WRITTEN PROBLEM: Rewrite the rows in the stretch from the line containing "Click the green Export window icon" through the line containing "pos(233,250)", requests included, and shift every coordinate in the answers by -17.

PROVIDED INFORMATION:

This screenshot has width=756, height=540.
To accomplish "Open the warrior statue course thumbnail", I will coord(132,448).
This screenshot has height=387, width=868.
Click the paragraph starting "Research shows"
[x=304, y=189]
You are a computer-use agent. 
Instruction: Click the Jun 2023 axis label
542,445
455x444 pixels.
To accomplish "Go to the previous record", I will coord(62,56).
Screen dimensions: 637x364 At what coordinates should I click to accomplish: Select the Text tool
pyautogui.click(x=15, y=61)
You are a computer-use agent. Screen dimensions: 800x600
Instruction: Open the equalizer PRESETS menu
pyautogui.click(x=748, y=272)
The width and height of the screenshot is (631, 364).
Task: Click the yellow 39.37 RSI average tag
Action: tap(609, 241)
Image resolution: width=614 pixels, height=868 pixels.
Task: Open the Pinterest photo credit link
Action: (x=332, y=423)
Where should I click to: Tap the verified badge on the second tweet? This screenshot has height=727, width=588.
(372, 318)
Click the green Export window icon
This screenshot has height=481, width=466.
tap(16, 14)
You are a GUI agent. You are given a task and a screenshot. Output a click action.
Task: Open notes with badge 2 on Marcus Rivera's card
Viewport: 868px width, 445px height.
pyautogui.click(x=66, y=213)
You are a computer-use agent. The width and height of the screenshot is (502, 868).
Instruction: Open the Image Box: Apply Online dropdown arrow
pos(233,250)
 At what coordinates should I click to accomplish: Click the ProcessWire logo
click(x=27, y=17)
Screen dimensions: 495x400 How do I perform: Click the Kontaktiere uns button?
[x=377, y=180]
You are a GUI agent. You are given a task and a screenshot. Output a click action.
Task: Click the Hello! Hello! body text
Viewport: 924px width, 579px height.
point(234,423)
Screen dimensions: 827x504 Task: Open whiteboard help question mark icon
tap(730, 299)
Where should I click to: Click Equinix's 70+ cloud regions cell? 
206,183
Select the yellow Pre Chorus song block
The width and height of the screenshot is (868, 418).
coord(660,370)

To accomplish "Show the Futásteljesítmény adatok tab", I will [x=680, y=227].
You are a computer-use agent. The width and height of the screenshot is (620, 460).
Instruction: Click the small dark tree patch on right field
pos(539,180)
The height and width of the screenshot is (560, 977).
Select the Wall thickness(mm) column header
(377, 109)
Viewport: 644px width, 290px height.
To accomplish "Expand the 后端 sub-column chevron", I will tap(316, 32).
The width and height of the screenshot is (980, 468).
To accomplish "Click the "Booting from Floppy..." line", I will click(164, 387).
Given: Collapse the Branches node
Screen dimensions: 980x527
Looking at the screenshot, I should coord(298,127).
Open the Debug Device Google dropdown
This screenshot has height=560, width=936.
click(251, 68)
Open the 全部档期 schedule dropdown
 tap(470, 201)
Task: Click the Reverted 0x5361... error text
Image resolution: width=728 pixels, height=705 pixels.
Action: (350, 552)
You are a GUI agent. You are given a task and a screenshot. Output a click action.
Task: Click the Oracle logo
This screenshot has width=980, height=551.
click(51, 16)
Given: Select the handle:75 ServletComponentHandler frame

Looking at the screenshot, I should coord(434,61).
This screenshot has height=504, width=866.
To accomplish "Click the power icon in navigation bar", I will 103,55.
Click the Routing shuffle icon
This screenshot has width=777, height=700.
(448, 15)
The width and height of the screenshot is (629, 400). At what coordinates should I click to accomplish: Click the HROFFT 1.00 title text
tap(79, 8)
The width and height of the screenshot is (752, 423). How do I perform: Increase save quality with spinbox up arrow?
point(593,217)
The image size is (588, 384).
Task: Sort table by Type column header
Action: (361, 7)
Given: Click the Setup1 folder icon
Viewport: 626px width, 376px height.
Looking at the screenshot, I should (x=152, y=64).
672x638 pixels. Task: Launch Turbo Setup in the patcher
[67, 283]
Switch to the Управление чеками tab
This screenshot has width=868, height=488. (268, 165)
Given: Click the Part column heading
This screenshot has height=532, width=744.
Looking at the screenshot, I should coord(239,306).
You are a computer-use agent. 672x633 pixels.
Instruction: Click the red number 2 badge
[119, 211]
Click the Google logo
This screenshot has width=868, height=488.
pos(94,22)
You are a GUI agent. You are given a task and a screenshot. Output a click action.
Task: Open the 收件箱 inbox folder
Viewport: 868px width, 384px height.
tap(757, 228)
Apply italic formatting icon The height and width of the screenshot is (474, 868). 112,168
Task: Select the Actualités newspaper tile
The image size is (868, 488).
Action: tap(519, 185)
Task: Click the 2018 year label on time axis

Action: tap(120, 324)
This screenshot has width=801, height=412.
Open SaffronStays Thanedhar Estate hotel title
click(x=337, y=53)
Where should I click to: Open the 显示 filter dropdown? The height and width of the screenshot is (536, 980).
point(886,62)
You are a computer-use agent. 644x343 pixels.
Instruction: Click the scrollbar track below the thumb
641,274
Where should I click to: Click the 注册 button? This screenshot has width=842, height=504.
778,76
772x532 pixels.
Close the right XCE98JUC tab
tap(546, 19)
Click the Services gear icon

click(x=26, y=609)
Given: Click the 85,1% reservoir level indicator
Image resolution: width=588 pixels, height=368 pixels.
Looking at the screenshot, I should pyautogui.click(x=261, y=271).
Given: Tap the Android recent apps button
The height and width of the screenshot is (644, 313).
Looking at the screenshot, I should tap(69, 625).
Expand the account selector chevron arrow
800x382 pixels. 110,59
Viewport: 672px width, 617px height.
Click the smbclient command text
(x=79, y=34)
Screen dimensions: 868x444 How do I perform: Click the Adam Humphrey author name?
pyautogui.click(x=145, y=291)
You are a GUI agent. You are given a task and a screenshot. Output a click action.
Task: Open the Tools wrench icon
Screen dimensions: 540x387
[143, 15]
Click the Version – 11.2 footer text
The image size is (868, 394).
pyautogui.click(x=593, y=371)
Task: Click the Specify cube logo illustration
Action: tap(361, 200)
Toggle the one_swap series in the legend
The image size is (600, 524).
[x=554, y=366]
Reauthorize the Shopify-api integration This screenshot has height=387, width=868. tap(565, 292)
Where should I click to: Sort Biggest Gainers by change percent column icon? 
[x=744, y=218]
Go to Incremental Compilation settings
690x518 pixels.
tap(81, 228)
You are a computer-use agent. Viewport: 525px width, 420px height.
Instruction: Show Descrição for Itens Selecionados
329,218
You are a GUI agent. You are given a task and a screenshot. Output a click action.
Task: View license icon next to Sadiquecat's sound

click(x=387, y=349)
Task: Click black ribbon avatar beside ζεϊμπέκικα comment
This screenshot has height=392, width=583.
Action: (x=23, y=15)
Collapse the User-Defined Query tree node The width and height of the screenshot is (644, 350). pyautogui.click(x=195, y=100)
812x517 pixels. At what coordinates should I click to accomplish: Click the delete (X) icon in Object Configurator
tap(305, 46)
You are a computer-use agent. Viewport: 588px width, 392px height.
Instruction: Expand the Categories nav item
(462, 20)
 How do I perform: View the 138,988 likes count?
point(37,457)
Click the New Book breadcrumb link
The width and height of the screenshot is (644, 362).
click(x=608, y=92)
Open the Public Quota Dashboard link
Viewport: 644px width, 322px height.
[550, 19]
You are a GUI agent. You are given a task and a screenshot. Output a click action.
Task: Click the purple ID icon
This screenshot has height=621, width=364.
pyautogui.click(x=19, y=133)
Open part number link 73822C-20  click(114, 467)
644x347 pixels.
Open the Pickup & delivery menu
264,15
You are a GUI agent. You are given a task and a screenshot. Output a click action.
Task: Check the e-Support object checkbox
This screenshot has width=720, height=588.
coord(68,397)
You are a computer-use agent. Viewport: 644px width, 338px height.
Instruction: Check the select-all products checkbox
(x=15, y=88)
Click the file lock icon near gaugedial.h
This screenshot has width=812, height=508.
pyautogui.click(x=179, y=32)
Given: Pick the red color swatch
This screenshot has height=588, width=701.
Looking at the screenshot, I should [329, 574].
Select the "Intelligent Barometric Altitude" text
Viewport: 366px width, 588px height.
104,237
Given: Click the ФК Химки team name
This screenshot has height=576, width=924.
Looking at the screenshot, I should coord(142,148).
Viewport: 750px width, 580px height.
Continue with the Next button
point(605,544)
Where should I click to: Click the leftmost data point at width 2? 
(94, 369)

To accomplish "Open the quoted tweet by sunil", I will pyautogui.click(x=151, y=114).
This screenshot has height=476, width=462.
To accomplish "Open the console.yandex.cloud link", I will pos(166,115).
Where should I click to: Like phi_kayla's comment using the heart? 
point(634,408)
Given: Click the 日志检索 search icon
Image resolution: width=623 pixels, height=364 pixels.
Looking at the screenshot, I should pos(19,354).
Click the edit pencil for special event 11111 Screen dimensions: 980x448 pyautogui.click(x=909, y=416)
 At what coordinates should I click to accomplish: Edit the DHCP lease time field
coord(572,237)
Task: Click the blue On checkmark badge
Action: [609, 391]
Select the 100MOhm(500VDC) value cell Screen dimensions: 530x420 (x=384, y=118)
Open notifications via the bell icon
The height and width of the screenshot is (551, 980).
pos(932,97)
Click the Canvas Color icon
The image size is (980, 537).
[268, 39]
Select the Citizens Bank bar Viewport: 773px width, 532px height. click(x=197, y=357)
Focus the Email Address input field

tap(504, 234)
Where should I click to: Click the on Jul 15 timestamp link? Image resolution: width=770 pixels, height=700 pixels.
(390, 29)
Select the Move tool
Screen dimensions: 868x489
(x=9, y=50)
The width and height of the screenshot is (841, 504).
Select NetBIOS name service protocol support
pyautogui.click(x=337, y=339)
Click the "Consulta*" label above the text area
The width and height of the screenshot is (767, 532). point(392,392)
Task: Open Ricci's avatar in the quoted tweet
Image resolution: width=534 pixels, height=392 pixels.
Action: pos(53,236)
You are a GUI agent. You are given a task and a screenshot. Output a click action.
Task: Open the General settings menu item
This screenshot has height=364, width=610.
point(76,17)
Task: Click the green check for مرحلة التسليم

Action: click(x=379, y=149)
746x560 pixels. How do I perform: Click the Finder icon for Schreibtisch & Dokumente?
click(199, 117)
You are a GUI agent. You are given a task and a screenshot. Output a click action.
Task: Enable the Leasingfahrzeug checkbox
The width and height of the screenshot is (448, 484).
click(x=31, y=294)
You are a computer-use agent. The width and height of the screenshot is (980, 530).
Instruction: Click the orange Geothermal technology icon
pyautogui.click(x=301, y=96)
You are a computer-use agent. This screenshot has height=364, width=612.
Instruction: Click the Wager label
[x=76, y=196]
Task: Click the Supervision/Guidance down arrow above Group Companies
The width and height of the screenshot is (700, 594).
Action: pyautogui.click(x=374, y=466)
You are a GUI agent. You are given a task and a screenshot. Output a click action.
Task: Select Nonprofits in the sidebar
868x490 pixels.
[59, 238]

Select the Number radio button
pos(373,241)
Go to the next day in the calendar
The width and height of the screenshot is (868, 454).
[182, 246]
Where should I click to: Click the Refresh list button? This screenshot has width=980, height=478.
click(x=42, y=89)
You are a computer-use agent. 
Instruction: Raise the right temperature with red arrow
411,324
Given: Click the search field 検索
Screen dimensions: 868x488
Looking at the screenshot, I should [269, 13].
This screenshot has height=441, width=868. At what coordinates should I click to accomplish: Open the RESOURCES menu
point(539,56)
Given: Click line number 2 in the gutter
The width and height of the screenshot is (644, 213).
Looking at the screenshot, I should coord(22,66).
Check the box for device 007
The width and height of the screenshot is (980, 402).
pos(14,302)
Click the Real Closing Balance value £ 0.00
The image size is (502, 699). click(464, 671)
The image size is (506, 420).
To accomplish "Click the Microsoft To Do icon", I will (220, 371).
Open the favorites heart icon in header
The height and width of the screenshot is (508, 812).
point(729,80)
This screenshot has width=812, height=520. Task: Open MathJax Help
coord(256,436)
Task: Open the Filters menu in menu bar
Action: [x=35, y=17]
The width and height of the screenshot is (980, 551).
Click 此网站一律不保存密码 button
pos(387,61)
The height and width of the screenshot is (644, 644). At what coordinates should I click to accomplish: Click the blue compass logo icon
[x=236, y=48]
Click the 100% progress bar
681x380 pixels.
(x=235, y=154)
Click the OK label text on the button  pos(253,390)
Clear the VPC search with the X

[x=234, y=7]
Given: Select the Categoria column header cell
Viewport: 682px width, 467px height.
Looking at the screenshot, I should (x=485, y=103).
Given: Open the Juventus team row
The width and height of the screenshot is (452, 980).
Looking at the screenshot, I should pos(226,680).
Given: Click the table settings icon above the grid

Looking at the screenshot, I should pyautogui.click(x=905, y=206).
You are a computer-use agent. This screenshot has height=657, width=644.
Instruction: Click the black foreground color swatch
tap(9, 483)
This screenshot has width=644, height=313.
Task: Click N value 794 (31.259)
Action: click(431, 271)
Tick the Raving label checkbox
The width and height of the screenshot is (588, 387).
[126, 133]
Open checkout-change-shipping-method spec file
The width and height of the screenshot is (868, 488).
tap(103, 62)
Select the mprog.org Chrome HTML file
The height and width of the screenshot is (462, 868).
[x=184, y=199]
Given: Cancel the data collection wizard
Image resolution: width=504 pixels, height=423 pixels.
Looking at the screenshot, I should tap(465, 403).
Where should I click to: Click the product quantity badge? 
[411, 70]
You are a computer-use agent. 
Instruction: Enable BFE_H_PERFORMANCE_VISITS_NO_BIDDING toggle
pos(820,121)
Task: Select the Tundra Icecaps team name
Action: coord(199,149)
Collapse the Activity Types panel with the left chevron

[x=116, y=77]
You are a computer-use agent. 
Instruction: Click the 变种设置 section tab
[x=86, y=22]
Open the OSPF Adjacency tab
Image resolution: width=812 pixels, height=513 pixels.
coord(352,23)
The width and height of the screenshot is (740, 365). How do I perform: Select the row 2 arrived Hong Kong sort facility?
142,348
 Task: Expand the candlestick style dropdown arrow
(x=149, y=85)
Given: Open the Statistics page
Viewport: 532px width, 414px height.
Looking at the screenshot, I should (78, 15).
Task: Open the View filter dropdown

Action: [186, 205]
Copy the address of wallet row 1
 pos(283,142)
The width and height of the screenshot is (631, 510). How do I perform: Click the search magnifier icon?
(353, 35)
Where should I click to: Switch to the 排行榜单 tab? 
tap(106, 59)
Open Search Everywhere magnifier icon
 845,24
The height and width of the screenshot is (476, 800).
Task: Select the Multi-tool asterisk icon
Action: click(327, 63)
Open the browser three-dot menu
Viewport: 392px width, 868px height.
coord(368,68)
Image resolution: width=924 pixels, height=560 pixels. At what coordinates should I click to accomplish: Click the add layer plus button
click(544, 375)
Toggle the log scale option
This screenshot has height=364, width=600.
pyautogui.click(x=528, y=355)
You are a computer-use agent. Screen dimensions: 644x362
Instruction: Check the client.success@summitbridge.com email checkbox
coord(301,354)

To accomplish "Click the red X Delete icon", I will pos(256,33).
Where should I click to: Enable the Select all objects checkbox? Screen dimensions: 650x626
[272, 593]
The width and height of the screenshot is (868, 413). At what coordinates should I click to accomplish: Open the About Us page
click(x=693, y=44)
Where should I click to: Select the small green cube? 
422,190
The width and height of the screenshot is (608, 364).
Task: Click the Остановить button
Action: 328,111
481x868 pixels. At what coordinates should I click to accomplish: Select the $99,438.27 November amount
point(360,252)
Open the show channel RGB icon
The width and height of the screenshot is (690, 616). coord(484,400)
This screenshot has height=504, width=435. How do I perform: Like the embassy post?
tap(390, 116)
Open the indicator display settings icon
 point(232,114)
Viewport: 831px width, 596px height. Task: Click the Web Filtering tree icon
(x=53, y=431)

EXERCISE RESULT:
Click the green Export window icon
This screenshot has height=481, width=466.
tap(-1, -3)
You are a GUI agent. You are given a task and a screenshot. Output a click action.
Task: Open notes with badge 2 on Marcus Rivera's card
Viewport: 868px width, 445px height.
pyautogui.click(x=49, y=196)
You are a computer-use agent. The width and height of the screenshot is (502, 868).
Instruction: Open the Image Box: Apply Online dropdown arrow
pos(216,233)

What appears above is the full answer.